We were joined at the White House by the presidents of the pediatric and family practice organizations. Both presidents expressed concerns about the problems in primary care settings when primary care physicians, who may need more sophisticated training in both diagnosis and assessment as well as treatment of mental illness in children, have limited time to make treatment recommendations. Perhaps, they suggested, in that context some children may be receiving prescriptions for medications without a thorough or sophisticated diagnosis. In contrast, millions of children a year who need mental health services have no access whatsoever, and in that group there may be significant undertreatment.

I was gratified at the sophisticated approach the White House took. It would have been easy to use the report of prescription increase solely as a political football, and Mrs. Clinton clearly chose not to do that.

APA looks forward to working with the Surgeon General on this fall’s conference and to working closely with our colleagues in the American Academy of Child and Adolescent Psychiatry to ensure that the emphasis on appropriate diagnosis, treatment, and unmet needs stays firmly in the spotlight.

The timing of the White House conference was good for another reason as well. The Board of Trustees had just met over the previous few days and had ratified the tellers’ report that our corporate reorganization proposal passed. We will continue to move full-speed ahead on our course to complete our reorganization.

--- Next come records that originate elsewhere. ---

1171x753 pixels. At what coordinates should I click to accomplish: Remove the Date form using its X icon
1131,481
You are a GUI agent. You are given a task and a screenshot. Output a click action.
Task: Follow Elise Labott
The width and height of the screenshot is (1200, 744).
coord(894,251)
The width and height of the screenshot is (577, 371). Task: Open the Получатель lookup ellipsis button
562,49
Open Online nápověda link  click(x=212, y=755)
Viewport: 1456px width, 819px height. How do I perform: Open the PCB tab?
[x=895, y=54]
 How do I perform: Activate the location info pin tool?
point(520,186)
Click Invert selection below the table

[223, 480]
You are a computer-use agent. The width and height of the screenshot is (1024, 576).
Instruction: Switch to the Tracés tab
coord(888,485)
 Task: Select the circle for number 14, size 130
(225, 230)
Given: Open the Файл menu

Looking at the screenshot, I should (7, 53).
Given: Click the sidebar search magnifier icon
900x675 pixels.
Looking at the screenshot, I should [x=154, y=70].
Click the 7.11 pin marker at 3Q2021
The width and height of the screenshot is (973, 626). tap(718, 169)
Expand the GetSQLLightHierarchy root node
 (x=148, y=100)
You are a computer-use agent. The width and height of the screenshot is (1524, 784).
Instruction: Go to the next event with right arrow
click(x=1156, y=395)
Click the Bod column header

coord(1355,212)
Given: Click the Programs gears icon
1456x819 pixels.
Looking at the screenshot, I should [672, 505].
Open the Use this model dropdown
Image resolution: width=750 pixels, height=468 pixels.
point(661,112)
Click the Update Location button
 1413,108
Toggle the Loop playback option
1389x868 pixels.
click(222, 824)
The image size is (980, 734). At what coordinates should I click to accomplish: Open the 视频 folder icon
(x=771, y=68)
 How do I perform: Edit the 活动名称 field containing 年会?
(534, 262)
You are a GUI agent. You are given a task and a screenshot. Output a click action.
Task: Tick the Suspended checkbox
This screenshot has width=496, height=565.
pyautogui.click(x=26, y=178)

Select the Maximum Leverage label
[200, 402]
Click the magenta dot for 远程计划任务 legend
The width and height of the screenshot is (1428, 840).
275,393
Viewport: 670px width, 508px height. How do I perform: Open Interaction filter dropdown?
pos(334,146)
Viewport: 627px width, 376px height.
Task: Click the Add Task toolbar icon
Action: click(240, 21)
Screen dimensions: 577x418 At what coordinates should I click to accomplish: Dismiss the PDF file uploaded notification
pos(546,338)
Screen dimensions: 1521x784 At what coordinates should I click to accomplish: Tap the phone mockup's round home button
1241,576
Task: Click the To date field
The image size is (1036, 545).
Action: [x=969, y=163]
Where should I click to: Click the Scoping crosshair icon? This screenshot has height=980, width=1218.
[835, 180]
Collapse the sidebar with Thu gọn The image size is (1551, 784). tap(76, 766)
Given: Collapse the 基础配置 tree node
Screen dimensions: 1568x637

As you know from previous communications, a substantial amount of money has been set aside to improve public education regarding mental illness and treatment. Thus, our ability to become more visible partners in helping to educate the public regarding the unmet needs of children with mental illness will be expanded. Further, our ability to work at the local level to help ensure that states are fulfilling their obligations under Medicaid for screening of children for emotional or behavioral disturbances and to advocate in state legislatures for increased resources for child services will be clearly enhanced.

As I said, sometimes the timing is just good.